Directions:
**1.** Copy the entries that follow the passage on physical memory rearrangement word for word, all of them, leaving out the pictures.
**2.** Write the next part of the passage on rearranging physical memory by page update frequency, picking up after its last sentence.

Excerpt provided:

--- START ---

FIG. 12 illustrates an operation flow of rearrangement of physical
memory according to an update frequency of a memory page. The
flowchart of FIG. 12 illustrates details of the process of S1105 in
FIG. 5.
[0107] In a rearrangement process of physical memory, the processes
of S402-S407 are performed for each page in the ascending order of
addresses of the physical memory. In other words, a single page is
processed in one loop of S402-S407, and every time the process
moves on to another loop, a page having a one-rank-higher address
is processed.
[0108] In the physical memory rearrangement process, the memory
managing unit 55 first sets a page having the lowest address in
physical memory to be a page to be processed (S401).

--- END ---

Input data:
--- START ---

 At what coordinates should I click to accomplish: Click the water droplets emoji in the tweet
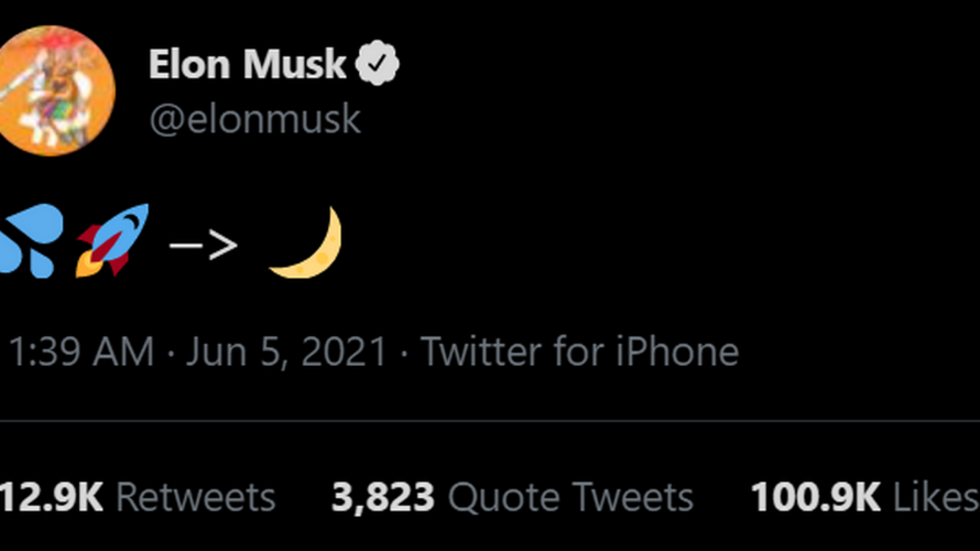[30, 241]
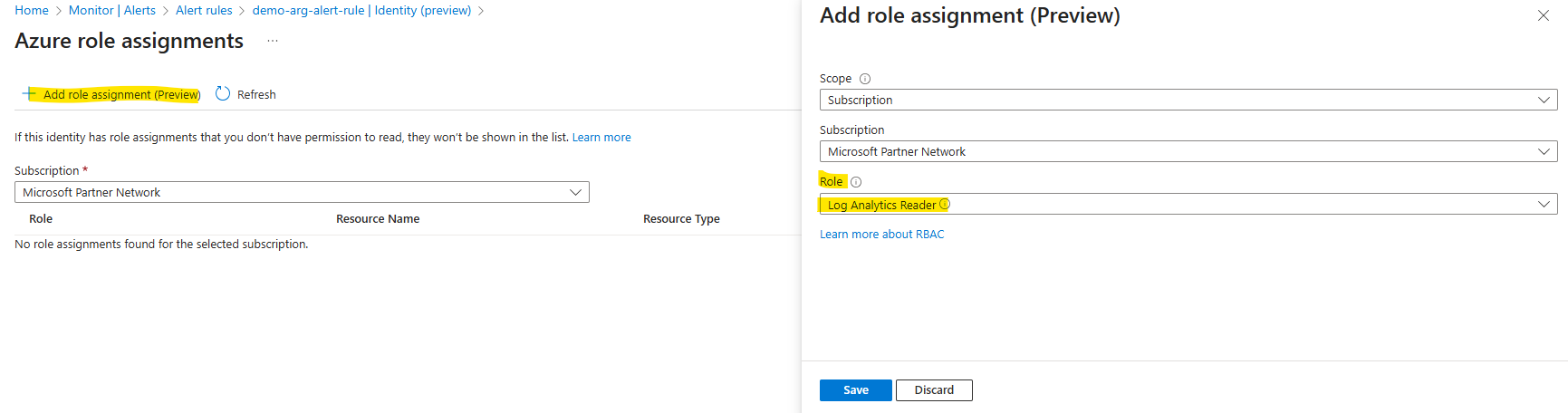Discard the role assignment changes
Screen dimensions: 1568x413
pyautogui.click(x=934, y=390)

--- END ---

Task-by-task outputs:
**1.**
 At what coordinates should I click to accomplish: Click the water droplets emoji in the tweet
[30, 241]
Discard the role assignment changes
Screen dimensions: 1568x413
pyautogui.click(x=934, y=390)

**2.**
[0109] Then, the memory managing unit 55 checks whether the number
of updates of a page being processed is more than a preset
threshold value (S402). In other words, the memory managing unit 55
refers to a value of "number of updates" 906 for an entry in the
memory management table 56 for which "page address" 904 matches an
address of the page being processed, and determines whether the
value of "number of updates" 906 is higher than a threshold value
given in advance.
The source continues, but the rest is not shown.